On Jan. 27, Origin Energy updated its earning forecast by lifting the earnings before interest, tax, depreciation and amortisation (EBITDA) for the current financial year from $500-$650 million (US$356-US$462 million) to $600-$730 million, a roughly 20 percent increase.
The company said the change was due to expected growth in natural gas and electricity gross profit from operating and trading activities and an increase in coal delivery under a previous contract.
Origin Not Affected by Government Coal, Gas Price Caps
At the same time, Origin noted that it would not be affected by the temporary wholesale gas and thermal coal price caps introduced by the federal government last December.
“No material impact is expected on FY2023 Energy Markets earnings as a result of the introduction of the $12/GJ (giagjoule) cap on uncontracted gas, given gas supplies for the year had been almost entirely contracted prior to the cap coming into effect,” it said in a statement.
However, it is worth noting that the revised earnings forecast does not include the potential impact of any government compensation paid to Origin if the company has to pay more than the price cap of $125 per tonne for coal to generate electricity.
The forecast also leaves out the financial impact of future supply contracts in which Origin has to sell coal at the capped price due to uncertainty about the mechanism and timing of the government’s policy.
Regarding gas production, Origin reduced the estimated output of its Australia Pacific liquefied natural gas (LNG) project, citing the effects of wet weather earlier in the 2022-2023 financial year.
The new production forecast now stands at 660-680 petajoules, down from 680-710 petajoules previously.
Nevertheless, the energy retailer expected to see a lift of $140-$180 million in earnings from its LNG trading business in the coming years following additional hedging at favourable market prices.
Hedging is a risk management practice used by businesses to offset potential losses in investments through investing in a related asset in the opposite position.
Meanwhile, Origin forecasted a return on capital employed of less than four percent for the current financial year, which is below the company’s cost of capital but higher than the minus 1.5 percent recorded in the previous year.
Origin Awaits Takeover Proposal
The earnings forecast revision comes as Origin is waiting for an official takeover proposal from Canadian investment management firm Brookfield and EIG, a U.S.-based equity firm specialised in the energy sector.
In November 2022, Origin received a conditional and non-binding proposal from the two investment firms, which offered to pay $9 in cash for each share, effectively valuing Origin at $18.4 billion.
Following the takeover announcement, Origin granted the consortium the right to conduct due diligence–a process to examine the financial health, risks and other business problems of a potential target for a merger, acquisition or privatisation– to allow it to come up with a binding proposal.
However, Brookfield and EIG have not finalised the due diligence process despite Origin extending the deadline twice, with the last exclusive period for access to Origin’s accounts expiring on Jan. 24.
So far, there has been no indication of when the process will be completed, which has stoked fears among investors.
Nevertheless, the release of the earnings update has spurred the market’s confidence in the prospect of the takeover, causing Origin’s stock to rise by two percent to $7.48 by 11:30 a.m.
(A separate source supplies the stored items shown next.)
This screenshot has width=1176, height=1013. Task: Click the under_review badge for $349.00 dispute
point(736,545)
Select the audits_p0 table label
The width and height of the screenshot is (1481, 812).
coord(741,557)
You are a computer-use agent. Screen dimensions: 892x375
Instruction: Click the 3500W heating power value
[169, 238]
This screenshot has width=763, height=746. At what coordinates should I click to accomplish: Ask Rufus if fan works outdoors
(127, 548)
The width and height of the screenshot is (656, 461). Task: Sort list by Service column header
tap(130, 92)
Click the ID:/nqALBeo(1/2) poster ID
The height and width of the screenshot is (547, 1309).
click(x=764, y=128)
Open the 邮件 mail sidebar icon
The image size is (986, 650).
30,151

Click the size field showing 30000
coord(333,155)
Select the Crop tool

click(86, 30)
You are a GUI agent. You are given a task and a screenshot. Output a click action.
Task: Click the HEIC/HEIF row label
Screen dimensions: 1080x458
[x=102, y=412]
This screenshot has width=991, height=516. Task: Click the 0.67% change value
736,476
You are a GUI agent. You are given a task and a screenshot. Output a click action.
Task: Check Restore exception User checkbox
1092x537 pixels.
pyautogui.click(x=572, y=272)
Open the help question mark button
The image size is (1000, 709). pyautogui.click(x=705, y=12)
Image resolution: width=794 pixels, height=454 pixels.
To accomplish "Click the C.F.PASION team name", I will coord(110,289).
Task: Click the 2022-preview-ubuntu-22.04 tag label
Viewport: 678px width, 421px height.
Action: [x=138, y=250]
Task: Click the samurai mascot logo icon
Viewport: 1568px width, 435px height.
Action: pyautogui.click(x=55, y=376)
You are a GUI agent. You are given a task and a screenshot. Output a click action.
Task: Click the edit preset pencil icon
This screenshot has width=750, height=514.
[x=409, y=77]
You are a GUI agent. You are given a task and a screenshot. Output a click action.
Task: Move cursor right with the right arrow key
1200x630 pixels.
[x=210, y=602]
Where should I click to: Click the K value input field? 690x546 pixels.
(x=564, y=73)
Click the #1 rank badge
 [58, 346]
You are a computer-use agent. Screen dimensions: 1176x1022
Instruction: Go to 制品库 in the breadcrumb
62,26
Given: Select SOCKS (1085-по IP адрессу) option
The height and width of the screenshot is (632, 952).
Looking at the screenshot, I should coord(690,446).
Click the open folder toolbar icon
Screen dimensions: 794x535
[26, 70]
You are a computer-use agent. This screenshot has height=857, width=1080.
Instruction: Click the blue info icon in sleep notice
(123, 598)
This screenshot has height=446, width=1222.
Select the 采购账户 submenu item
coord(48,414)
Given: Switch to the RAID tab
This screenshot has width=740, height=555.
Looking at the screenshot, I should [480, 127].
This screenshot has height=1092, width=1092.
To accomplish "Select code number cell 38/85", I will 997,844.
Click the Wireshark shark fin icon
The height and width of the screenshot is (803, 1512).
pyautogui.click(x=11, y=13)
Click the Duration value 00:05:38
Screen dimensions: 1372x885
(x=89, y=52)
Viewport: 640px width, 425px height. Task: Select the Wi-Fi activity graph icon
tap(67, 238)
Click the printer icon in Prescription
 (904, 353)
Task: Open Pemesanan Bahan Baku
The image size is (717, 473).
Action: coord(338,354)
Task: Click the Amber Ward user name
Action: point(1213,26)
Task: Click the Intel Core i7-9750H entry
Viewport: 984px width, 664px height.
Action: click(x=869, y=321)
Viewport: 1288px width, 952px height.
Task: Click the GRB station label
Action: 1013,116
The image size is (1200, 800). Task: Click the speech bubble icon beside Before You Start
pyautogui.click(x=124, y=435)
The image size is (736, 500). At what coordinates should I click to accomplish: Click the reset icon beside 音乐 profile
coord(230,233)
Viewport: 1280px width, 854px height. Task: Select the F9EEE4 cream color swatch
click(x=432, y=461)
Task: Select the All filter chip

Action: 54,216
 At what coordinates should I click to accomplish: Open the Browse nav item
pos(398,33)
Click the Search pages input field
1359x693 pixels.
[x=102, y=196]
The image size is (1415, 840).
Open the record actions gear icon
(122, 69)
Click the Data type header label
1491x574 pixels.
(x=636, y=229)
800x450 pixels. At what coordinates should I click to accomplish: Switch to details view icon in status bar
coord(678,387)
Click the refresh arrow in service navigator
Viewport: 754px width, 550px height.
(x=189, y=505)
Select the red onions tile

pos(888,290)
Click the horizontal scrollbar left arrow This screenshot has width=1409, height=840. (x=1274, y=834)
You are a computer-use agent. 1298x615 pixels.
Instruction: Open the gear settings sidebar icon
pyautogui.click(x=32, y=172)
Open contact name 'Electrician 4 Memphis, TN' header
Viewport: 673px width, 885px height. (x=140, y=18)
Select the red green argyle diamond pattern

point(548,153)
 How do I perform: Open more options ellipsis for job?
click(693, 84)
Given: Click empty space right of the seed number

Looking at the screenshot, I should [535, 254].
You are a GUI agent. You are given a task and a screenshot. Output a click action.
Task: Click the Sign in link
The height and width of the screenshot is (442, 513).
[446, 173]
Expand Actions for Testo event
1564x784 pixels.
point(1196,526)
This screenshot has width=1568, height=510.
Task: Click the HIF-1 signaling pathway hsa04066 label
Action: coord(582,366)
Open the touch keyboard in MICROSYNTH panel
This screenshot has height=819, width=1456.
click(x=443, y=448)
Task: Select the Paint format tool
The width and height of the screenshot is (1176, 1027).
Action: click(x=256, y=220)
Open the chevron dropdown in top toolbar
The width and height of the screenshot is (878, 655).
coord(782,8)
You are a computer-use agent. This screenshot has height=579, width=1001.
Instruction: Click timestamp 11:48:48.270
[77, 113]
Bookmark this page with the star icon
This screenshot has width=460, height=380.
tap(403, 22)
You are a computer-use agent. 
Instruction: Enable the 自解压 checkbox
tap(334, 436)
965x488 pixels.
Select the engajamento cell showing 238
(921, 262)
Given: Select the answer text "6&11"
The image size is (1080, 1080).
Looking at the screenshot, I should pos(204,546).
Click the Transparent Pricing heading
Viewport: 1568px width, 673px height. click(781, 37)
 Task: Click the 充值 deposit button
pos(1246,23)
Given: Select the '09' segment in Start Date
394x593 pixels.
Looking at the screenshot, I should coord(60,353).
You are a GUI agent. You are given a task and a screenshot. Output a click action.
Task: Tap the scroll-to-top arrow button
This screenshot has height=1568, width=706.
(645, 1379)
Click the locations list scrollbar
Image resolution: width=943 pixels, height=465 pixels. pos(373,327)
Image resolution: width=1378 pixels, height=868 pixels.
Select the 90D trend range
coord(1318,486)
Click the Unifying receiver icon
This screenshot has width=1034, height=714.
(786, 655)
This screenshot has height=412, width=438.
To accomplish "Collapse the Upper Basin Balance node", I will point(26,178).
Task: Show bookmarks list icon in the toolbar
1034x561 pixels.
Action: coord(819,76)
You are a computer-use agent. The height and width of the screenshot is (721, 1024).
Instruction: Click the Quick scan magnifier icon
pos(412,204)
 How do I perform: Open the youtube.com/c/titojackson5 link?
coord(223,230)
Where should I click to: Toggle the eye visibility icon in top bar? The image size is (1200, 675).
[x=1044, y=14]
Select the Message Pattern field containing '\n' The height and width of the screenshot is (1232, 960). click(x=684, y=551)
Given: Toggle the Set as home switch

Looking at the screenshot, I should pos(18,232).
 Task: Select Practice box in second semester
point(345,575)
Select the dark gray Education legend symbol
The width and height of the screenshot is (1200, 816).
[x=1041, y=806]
AEDT on Jan. 27.
“Nothing better than a positive upgrade during a due-diligence period,” Macquarie Securities analyst Ian Myles said, reported by the Australian Financial Review.
Even if the consortium comes up with a final proposal, they still need approval from the Australian Competition and Consumer Commission for the deal to go through.
The competition authority has said it will conduct a public review that carefully considers any potential impacts of the proposed acquisition on the Australian energy market.
If the deal is completed, Origin’s assets will be split between Brookfield and EIG, with the former taking its energy markets business and the latter acquiring its integrated gas business.